Теперь, раздумывая над прошлым своего родного села, я вспоминал школу, где когда-то учились коммунарские дети. Именно она воспитала в нас любовь к природе и жизни, к искусству...
Письма с фронта приходили редко и были полны заботой о домашних и колхозных делах. Отец очень тосковал вдали от семьи, от родимого края и часто в солдатском треугольнике присылал свои стихи.
У меня сохранилось еще одно стихотворение отца, написанное им в те годы. Оно, вероятно, навеяно весной:
Вскоре я подружился с ребятами из детского дома, эвакуированного из осажденного Ленинграда. Они поразили меня серьезностью и рассудительностью. Эти дети рано узнали горе.

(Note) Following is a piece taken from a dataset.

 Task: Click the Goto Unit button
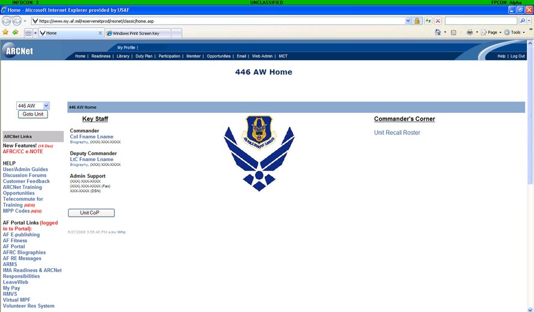pyautogui.click(x=32, y=114)
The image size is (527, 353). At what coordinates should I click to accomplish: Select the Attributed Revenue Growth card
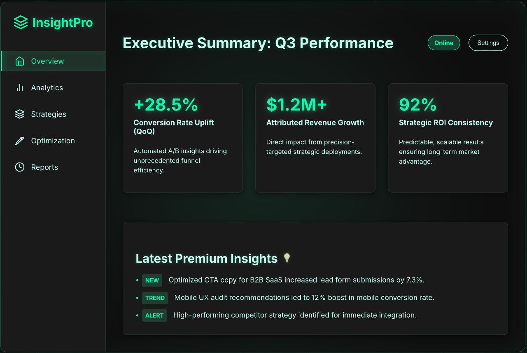click(315, 138)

Здесь пришло первое мальчишеское чувство привязанности. Лора Виноградова... Что о ней сказать? Она была не самая симпатичная из всех ленинградских девчонок, но я до сих пор не забуду ее старенькое черное пальто, ее серьезное лицо и белую шапочку. Вначале я долго смотрел на нее издалека, боялся заговорить, боялся показаться смешным, но потом как-то само по себе произошло так, что она рассказала мне о своих родителях, о голодном Ленинграде, о трудной и холодной дороге к нам, на Алтай. И мне еще сильнее захотелось сделать для нее что-то большое, необычайное, героическое, чтобы вернуть ее в родной дом и чтобы она встретилась там с матерью и отцом. Не очень-то мне нравился и тот строгий распорядок, по которому детдомовцы должны были в одно и то же время ложиться спать, в одно и то же время завтракать, обедать и ужинать...
Мы-то, сельские ребята, привыкли есть и гулять, когда хотели, и нередко нас загоняли домой, когда уже совсем стемнеет. Только намного позже привык я к тому порядку, который так не полюбился мне в детстве.